## Text shown

▼

Let's all say this together Chocolate.Cinnamon.Banana.Bread!! Four sweet sweet words filled with some of the best things in life! The best part is this recipe is also healthy and super easy to make. (vegan, gluten-free, and refined-sugar-free)
This Chocolate Cinnamon Banana Bread came about how most banana breads do. I had bananas sitting around on the shelf turning brown. So I did what any normal person would do. I made yummy banana bread!
I love all forms of banana bread - you can find loads of banana bread inspired recipes on my blog! And this time I wanted to spice things up a little with this banana bread. Literally. So I decided to add some cinnamon to the recipe. And then I took it one step further and added lots of chocolate flavour. And boy do I have no regrets!
How To Make Chocolate Banana Bread
This such a wonderfully easy recipe! Its just a few simple steps and uses just one bowl:
- The first thing to do is preheat your oven to 180ºC/325ºF and grease a loaf tin or spray with non-stick spray.
- Using an electric mixer, mix together the bananas, coconut oil, maple syrup, vanilla essence, and almond milk.
- Add the remaining ingredients, except for ¼ cup of chocolate chunks, and gently mix until just combined. If you want a marbled effect, stir in the cocoa powder at the end.
- Pour the mixture into the prepared tin and top with the remaining chocolate chunks.
- Bake for 50-60 minutes or until a fork inserted comes out clean.
- Allow to cool slightly before serving. Best served warm with a little nut butter.
Top Tips For Making This Healthy Banana Bread
- If you are worried you don't quite have enough mashed banana you can always add some applesauce.
- Scoop and level of your flour. Always fill your measuring cup with flour and then level it off with a flat edge. This will ensure you use the right amount.
- Really mix the bananas, coconut oil, maple syrup, vanilla essence and almond milk together well. You want to reach a completely smooth consistency.

▲

## Aim of the exercise
List the ingredients that the banana bread recipe says to combine with an electric mixer before the rest are added.

Lines excerpted from a collection
▼

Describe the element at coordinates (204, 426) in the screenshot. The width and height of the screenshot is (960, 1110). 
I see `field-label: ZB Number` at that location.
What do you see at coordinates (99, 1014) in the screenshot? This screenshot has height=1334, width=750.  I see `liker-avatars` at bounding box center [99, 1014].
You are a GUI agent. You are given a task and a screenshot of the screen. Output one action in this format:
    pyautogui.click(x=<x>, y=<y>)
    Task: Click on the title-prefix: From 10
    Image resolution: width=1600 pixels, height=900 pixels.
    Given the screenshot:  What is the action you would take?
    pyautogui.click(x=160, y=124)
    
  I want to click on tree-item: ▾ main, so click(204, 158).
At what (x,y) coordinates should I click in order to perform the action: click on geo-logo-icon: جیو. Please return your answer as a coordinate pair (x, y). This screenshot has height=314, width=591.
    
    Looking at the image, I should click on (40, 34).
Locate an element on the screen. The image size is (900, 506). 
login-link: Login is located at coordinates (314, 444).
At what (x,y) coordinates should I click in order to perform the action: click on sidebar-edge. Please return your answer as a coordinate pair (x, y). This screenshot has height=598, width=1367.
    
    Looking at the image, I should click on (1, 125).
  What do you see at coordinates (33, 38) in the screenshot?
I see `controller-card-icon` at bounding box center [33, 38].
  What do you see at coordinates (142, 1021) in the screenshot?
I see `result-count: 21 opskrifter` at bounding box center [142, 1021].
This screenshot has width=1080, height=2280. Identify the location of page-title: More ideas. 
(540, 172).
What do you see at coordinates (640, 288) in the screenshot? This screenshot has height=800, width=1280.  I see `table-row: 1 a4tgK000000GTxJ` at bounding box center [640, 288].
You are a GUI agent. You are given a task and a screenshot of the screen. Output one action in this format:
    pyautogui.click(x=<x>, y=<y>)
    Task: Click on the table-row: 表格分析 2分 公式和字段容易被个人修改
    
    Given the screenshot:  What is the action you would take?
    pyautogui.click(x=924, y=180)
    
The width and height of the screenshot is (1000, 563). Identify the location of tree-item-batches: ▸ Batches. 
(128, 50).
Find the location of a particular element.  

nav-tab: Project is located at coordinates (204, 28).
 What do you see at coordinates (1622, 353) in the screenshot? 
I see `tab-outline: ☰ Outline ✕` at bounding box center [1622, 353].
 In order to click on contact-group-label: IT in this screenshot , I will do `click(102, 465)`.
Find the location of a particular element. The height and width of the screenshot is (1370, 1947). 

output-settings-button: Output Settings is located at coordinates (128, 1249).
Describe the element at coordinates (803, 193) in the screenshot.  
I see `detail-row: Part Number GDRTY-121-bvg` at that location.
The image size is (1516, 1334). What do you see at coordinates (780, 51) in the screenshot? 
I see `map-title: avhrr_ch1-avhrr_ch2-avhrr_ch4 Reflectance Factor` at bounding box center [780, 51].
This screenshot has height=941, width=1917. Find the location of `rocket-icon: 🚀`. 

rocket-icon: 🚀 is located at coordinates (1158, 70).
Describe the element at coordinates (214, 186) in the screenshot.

▲

## Solution for this problem
Bananas, coconut oil, maple syrup, vanilla essence, almond milk